Auch durch das deutsche Team. „Wir stehen defensiv sehr gut, sehr kompakt, lassen wenig zu“, sagt Sturm. In der Offensive müssen „wir es mehr erzwingen“, so Fauser. Die Ausbeute vor dem gegnerischen Tor fiel bislang nicht zufriedenstellend aus. Sturm will von seinen Spielern nun mehr Schüsse sehen, mehr Druck auf die gegnerische Abwehr. Auch das Überzahlspiel soll taktisch noch besser aufgestellt werden. „Wenn wir unser Eishockey spielen und vorn effizienter mit den Chancen sind, können wir jeden Gegner schlagen“, erzählt Hager. Einen Gegner, den man fürchten muss, habe er im Turnier noch nicht gesehen.
„Die Jungs brennen genauso wie wir damals"
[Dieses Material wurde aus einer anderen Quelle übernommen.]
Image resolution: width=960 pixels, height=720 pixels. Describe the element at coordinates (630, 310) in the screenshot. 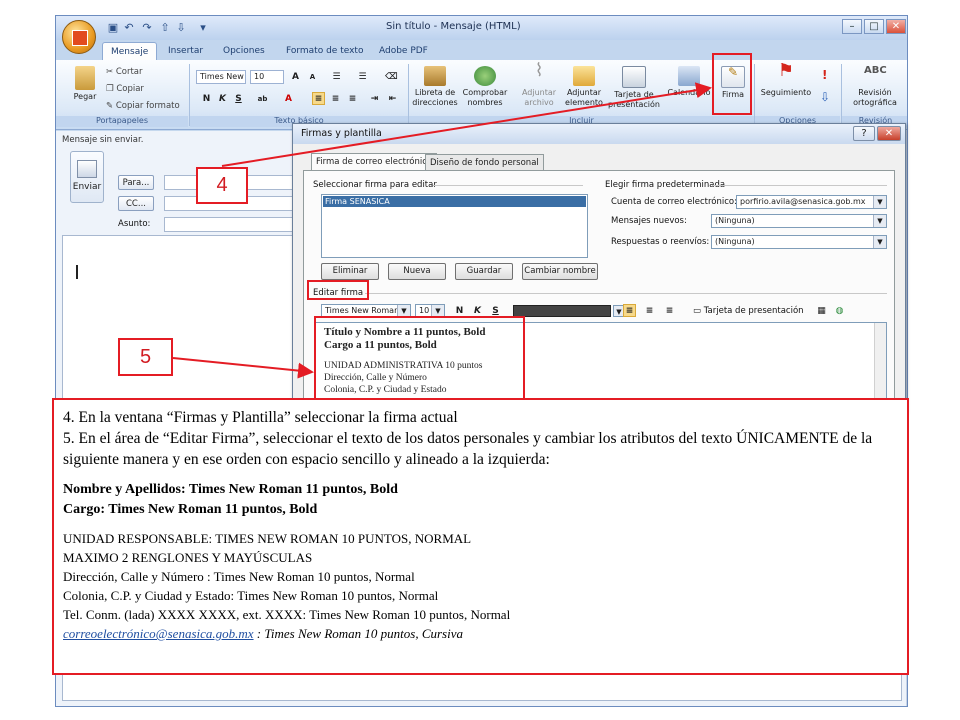

I see `edit-align-left-icon: ≡` at that location.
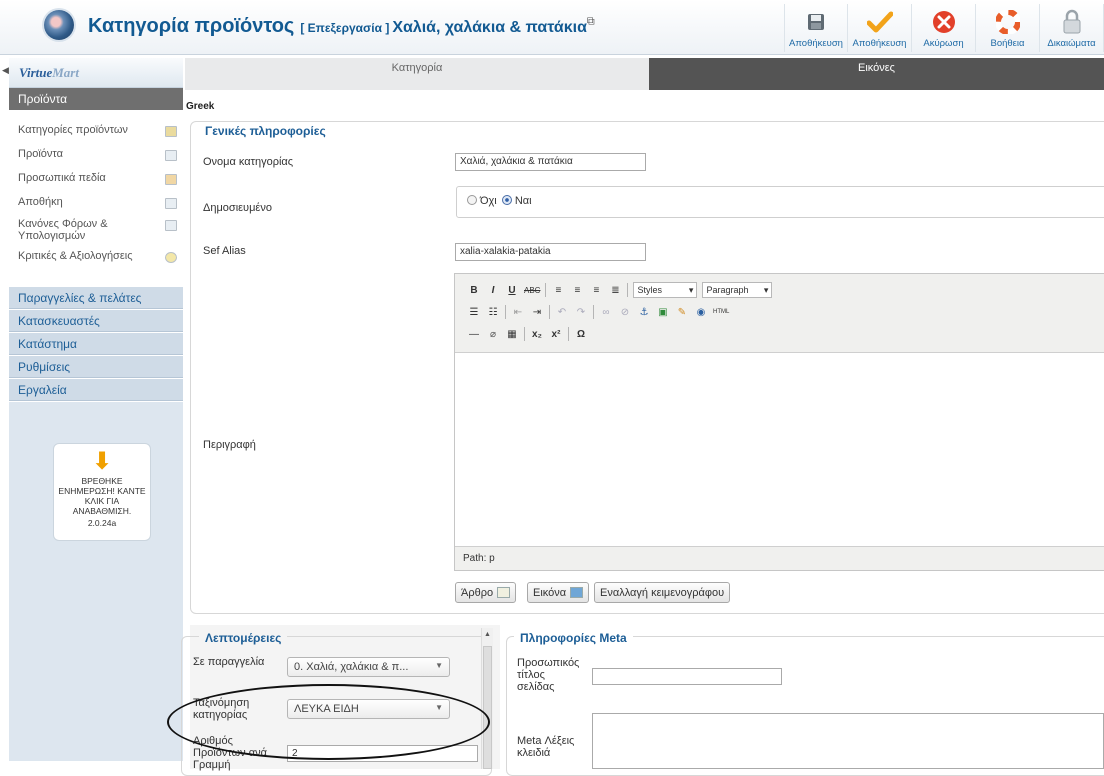  I want to click on sidebar-group-tools: Εργαλεία, so click(96, 390).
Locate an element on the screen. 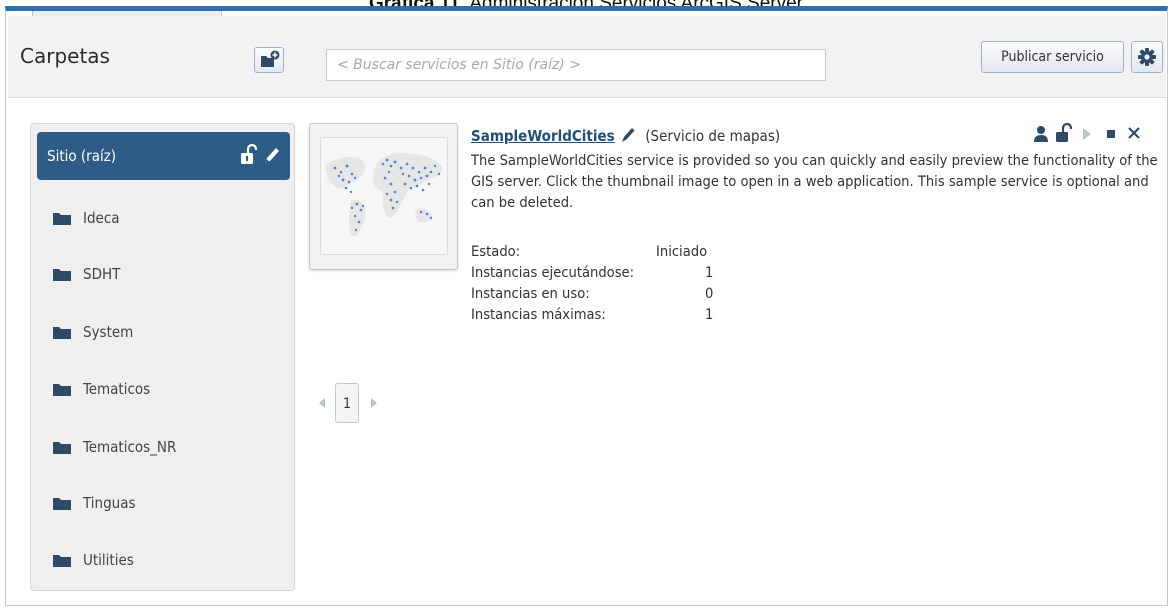 The image size is (1172, 608). search-input is located at coordinates (576, 65).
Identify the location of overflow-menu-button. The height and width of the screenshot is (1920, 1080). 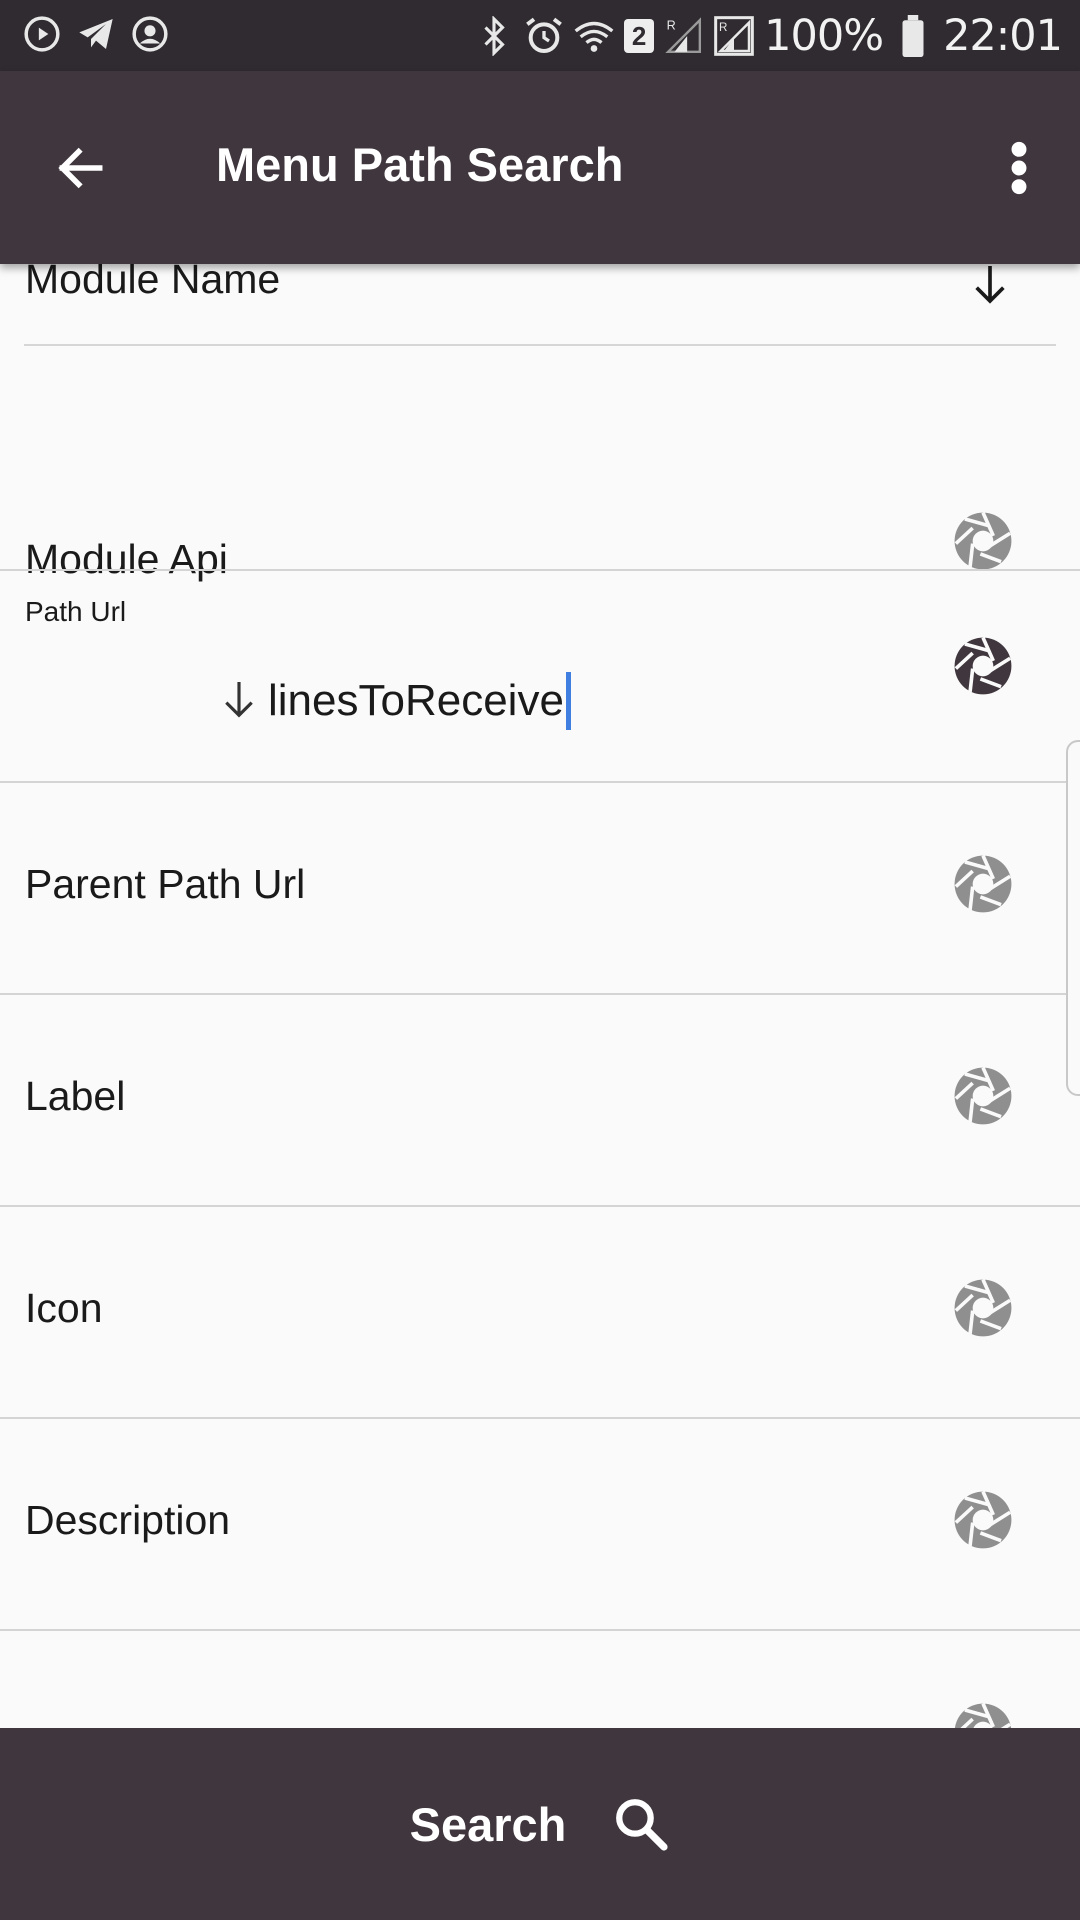
(1019, 168).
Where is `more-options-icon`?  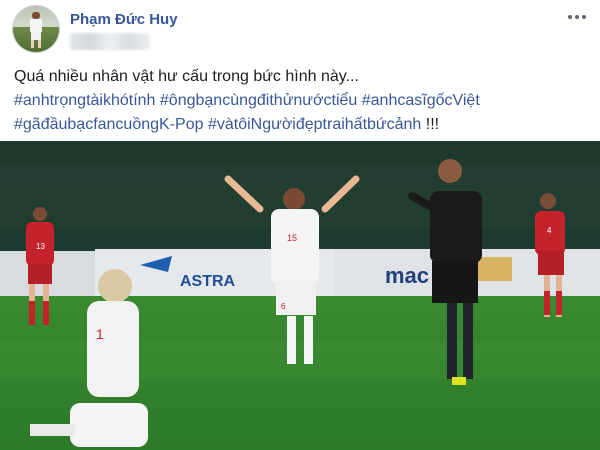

Diese Einstellung verleitet den Präsidenten des DEB sogar zu großen Vergleichen. „Die Jungs brennen genauso wie wir damals. Das sieht man am Funkeln in den Augen“, sagt Franz Reindl, der 1976 in Innsbruck mit dem deutschen Team sensationell Bronze gewann. Bevor es nun soweit kommen könnte, müsste im Viertelfinale erst einmal Schweden geschlagen werden. Gegen den Weltmeister liefert das deutsche Team beim 0:1 in der Punkterunde immerhin eine der besten Leistungen überhaupt unter Sturm ab.